The ultimate goals for Dr. Poppas’s research are focused on two key areas. One is to activate existing 21-hydroxylase activity to reduce or eliminate the need for mediation; the other is to replace the defective 21-hydroxylase enzyme in patients with CAH with a new, working 21-hydroxylase enzyme. “Based on the 2 percent activity level,” he says, “it might mean we wouldn’t have to replace all of the enzyme activity, but just enough to get over that threshold. If we could do that then there might be a cure for CAH.”
In their quest to replace the defective 21-hydroxylase enzyme, the laboratory is working closely with Yariv Houvras, MD, PhD, Associate Professor of Research in Surgery at Weill Cornell Medicine, and Jun Yao, a postdoctoral fellow. Using CRISPR genome editing technology, the researchers are deleting the 21-hydroxylase gene in normal zebrafish and examining the consequences. “In the simplest terms, once we’ve knocked out the 21-hydroxylase, we then have to see if we can successfully put it back into the zebrafish,” notes Dr.
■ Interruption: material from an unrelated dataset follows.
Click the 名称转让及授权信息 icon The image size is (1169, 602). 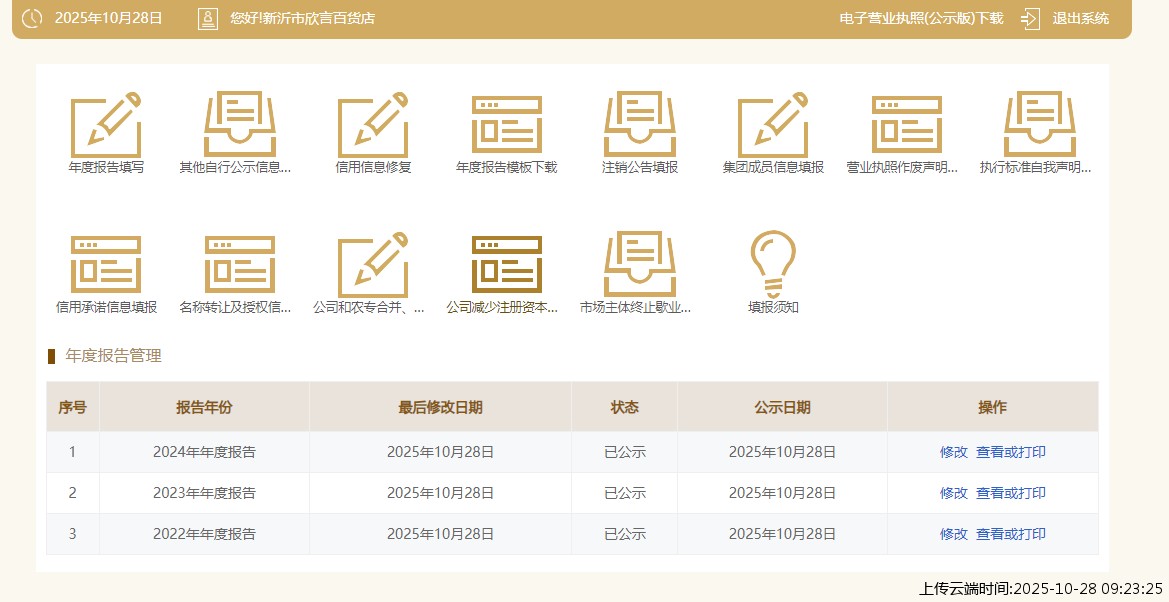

Poppas. “As I mentioned earlier, there are hundreds of different mutations in the 21-hydroxylase and some of them are known to lead to the classical form of CAH and others to the nonclassical form. At some point, maybe we can model those particular and very specific mutations in 21-hydroxylase. Other ongoing studies are designed to develop chemical screens to discover drugs that might activate 21-hydroxylase activity, which would be an alternative to replacing the defective enzyme.”
The laboratory has been pursuing this first phase of investigation since September 2017 and remains hopeful for a breakthrough. “There is a lot known about other enzymes and pathways in zebrafish, but this is a pathway that’s not as well known,” adds Dr. Poppas. “However, if it were really possible to replace the enzyme activity, that would be a seismic shift in how the lives of patients with CAH would be affected.”